• TASK BRIEF
Print exactly the lines below between the line holding "October (701, 1762)" and the line holding "Privacy Policy (21, 2441)", inclusive, and nothing more.
INFORMATION GIVEN START
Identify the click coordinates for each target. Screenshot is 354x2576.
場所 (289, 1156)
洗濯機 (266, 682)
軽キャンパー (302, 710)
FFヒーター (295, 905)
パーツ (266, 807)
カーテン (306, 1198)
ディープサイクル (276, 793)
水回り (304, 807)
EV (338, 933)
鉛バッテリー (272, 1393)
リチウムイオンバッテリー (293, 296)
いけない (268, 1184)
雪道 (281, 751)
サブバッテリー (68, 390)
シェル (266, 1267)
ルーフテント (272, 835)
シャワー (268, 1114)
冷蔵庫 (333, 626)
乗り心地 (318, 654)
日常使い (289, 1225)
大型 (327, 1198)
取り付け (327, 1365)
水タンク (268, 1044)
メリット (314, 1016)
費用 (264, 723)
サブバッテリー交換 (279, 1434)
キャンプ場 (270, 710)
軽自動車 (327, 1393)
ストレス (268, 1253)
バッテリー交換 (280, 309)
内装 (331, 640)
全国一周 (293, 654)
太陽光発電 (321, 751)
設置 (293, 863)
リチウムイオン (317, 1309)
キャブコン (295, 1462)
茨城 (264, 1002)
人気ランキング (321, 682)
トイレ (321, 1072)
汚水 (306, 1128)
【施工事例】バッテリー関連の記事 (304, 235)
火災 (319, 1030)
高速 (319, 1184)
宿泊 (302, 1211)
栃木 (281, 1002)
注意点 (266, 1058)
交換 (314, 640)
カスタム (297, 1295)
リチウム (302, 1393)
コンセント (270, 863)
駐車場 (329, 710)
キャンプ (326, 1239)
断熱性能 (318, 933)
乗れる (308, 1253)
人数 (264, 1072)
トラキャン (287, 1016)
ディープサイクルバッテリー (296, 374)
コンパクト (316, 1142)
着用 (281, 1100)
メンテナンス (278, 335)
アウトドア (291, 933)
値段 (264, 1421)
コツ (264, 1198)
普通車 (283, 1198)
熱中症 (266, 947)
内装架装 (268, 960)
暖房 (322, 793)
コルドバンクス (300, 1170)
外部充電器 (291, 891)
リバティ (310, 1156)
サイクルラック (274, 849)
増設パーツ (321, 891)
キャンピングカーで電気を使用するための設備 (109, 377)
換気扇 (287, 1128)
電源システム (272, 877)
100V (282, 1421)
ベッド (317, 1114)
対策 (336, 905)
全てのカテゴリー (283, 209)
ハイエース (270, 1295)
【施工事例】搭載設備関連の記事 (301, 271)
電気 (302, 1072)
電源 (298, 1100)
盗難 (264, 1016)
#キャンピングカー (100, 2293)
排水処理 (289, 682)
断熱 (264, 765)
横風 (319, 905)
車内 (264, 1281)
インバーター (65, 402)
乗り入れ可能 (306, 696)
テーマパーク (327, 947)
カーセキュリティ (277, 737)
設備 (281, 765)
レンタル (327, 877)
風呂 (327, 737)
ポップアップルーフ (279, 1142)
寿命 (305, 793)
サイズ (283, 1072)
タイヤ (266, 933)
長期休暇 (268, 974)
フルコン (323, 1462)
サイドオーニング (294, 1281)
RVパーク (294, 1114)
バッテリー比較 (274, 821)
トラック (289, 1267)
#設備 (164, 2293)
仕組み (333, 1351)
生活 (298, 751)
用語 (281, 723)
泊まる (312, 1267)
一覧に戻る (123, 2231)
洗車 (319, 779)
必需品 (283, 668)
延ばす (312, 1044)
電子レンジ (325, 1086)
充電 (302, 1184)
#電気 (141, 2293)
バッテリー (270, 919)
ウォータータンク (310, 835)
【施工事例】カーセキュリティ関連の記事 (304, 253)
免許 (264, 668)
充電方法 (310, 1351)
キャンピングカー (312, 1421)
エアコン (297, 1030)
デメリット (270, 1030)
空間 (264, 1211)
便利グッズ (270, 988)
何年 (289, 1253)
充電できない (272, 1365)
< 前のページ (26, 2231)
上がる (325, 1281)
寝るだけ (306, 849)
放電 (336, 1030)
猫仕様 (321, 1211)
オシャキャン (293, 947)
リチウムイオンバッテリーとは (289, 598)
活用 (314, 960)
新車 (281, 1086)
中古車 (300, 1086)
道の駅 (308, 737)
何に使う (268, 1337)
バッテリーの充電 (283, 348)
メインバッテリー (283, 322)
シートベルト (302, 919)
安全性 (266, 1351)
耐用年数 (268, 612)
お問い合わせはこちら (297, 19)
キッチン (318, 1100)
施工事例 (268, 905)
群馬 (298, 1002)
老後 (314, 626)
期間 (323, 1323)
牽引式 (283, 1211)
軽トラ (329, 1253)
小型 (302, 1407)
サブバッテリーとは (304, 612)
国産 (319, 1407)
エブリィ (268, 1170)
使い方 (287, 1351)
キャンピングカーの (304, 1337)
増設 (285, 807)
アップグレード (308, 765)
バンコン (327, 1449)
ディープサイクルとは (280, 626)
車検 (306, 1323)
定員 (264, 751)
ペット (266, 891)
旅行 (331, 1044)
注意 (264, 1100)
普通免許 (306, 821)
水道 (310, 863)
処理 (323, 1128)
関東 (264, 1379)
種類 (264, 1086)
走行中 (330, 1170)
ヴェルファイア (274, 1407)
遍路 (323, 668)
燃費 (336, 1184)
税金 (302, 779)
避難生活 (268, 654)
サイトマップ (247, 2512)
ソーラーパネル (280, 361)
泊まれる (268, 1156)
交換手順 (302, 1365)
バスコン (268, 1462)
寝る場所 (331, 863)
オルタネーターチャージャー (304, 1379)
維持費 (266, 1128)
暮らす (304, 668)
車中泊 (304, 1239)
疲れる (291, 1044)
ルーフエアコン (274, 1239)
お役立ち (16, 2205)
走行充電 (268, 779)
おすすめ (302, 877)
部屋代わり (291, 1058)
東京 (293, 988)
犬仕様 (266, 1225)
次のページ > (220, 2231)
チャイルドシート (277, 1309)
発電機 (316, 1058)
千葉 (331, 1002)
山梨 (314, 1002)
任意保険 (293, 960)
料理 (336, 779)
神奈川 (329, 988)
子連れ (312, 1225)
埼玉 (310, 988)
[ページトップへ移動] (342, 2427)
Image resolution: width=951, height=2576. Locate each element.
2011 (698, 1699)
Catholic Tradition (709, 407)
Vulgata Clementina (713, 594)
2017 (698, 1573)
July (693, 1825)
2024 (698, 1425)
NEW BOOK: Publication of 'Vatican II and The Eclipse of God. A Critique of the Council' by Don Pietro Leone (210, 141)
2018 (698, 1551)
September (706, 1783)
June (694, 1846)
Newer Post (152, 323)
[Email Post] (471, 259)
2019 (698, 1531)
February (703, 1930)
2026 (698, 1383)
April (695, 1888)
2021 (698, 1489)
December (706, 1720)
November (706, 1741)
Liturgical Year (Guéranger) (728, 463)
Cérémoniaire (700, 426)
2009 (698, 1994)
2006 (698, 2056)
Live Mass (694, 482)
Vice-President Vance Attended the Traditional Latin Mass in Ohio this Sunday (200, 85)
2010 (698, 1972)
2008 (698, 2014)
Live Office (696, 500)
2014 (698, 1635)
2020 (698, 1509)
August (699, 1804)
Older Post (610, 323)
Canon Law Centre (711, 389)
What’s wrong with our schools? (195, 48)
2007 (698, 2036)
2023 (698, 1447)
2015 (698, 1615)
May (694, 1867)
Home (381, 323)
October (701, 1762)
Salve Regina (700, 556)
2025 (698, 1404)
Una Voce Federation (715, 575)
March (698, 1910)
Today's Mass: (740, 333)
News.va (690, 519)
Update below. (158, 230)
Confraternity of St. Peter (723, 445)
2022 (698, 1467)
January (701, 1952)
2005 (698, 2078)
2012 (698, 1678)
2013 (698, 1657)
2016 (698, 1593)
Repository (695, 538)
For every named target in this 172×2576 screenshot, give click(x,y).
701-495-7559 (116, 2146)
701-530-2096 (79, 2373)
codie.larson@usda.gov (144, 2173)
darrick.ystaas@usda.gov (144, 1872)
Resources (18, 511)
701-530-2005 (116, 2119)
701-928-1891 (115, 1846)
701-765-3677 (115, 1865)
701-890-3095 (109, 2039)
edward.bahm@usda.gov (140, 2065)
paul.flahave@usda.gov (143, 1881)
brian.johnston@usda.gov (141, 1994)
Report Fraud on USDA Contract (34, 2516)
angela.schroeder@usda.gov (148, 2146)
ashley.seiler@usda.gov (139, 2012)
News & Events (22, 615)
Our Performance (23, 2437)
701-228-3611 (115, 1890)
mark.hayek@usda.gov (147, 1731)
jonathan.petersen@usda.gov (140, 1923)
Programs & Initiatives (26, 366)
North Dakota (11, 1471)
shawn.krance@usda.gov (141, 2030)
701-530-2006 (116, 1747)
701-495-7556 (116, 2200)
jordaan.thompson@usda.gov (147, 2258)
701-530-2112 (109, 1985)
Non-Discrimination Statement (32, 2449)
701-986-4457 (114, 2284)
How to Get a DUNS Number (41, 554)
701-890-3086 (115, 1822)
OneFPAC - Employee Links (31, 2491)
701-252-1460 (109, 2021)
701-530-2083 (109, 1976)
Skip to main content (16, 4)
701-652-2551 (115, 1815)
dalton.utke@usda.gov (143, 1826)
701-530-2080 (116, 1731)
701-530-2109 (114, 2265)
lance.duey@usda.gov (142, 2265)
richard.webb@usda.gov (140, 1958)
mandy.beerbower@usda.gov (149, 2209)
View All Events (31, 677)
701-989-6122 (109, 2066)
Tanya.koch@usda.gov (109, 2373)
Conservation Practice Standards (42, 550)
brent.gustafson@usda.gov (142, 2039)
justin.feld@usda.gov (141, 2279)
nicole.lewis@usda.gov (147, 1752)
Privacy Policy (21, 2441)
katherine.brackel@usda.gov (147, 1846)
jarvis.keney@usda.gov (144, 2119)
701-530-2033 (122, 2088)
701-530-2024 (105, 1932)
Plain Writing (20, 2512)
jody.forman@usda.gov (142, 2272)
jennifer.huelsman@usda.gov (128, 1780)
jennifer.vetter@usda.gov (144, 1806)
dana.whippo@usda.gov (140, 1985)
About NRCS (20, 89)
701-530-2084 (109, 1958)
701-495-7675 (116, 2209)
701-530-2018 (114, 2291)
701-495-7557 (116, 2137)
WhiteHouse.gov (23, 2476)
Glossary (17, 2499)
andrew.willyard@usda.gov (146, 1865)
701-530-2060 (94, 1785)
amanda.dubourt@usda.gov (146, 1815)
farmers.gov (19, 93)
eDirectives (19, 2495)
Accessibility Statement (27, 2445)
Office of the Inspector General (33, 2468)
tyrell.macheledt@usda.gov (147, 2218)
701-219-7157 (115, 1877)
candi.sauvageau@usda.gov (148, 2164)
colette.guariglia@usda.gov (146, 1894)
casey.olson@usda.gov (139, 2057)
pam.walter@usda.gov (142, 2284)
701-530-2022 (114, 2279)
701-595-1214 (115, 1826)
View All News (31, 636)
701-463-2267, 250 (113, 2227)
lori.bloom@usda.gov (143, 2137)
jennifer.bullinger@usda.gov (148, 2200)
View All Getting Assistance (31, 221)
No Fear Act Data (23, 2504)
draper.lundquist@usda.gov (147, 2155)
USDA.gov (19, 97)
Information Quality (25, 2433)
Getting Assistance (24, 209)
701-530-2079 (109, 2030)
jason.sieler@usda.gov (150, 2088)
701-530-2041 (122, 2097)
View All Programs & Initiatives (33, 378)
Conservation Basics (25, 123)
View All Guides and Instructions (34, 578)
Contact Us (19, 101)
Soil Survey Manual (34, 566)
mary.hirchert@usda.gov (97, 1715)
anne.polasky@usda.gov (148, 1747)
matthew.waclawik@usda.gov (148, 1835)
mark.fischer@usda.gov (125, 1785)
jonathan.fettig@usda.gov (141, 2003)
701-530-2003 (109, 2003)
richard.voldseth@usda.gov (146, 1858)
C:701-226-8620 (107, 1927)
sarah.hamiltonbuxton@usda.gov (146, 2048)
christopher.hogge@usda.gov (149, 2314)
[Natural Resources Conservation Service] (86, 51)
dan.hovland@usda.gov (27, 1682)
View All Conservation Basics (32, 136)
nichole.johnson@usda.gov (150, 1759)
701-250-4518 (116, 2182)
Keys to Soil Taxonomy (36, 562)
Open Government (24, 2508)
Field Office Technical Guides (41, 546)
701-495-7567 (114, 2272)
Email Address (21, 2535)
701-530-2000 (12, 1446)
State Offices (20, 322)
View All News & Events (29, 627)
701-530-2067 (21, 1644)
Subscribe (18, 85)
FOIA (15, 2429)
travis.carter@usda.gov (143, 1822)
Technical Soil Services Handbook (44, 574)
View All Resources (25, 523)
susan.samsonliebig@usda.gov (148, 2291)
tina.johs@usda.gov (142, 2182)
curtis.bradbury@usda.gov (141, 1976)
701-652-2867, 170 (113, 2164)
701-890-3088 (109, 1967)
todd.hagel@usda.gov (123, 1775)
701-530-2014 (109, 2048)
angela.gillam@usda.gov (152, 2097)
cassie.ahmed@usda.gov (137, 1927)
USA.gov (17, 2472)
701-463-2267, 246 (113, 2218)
INFORMATION GIVEN END
• TASK SOLUTION
October (701, 1762)
Salve Regina (700, 556)
2025 (698, 1404)
Una Voce Federation (715, 575)
March (698, 1910)
Today's Mass: (740, 333)
News.va (690, 519)
Update below. (158, 230)
Confraternity of St. Peter (723, 445)
2022 (698, 1467)
January (701, 1952)
2005 (698, 2078)
2012 (698, 1678)
2013 (698, 1657)
2016 (698, 1593)
Repository (695, 538)
For every named target in this 172×2576 screenshot, give click(x,y).
701-495-7559 (116, 2146)
701-530-2096 (79, 2373)
codie.larson@usda.gov (144, 2173)
darrick.ystaas@usda.gov (144, 1872)
Resources (18, 511)
701-530-2005 (116, 2119)
701-928-1891 (115, 1846)
701-765-3677 (115, 1865)
701-890-3095 (109, 2039)
edward.bahm@usda.gov (140, 2065)
paul.flahave@usda.gov (143, 1881)
brian.johnston@usda.gov (141, 1994)
Report Fraud on USDA Contract (34, 2516)
angela.schroeder@usda.gov (148, 2146)
ashley.seiler@usda.gov (139, 2012)
News & Events (22, 615)
Our Performance (23, 2437)
701-228-3611 (115, 1890)
mark.hayek@usda.gov (147, 1731)
jonathan.petersen@usda.gov (140, 1923)
Programs & Initiatives (26, 366)
North Dakota (11, 1471)
shawn.krance@usda.gov (141, 2030)
701-530-2006 (116, 1747)
701-495-7556 (116, 2200)
jordaan.thompson@usda.gov (147, 2258)
701-530-2112 (109, 1985)
Non-Discrimination Statement (32, 2449)
701-986-4457 (114, 2284)
How to Get a DUNS Number (41, 554)
701-890-3086 (115, 1822)
OneFPAC - Employee Links (31, 2491)
701-252-1460 (109, 2021)
701-530-2083 (109, 1976)
Skip to main content (16, 4)
701-652-2551 (115, 1815)
dalton.utke@usda.gov (143, 1826)
701-530-2080 (116, 1731)
701-530-2109 (114, 2265)
lance.duey@usda.gov (142, 2265)
richard.webb@usda.gov (140, 1958)
mandy.beerbower@usda.gov (149, 2209)
View All Events (31, 677)
701-989-6122 (109, 2066)
Tanya.koch@usda.gov (109, 2373)
Conservation Practice Standards (42, 550)
brent.gustafson@usda.gov (142, 2039)
justin.feld@usda.gov (141, 2279)
nicole.lewis@usda.gov (147, 1752)
Privacy Policy (21, 2441)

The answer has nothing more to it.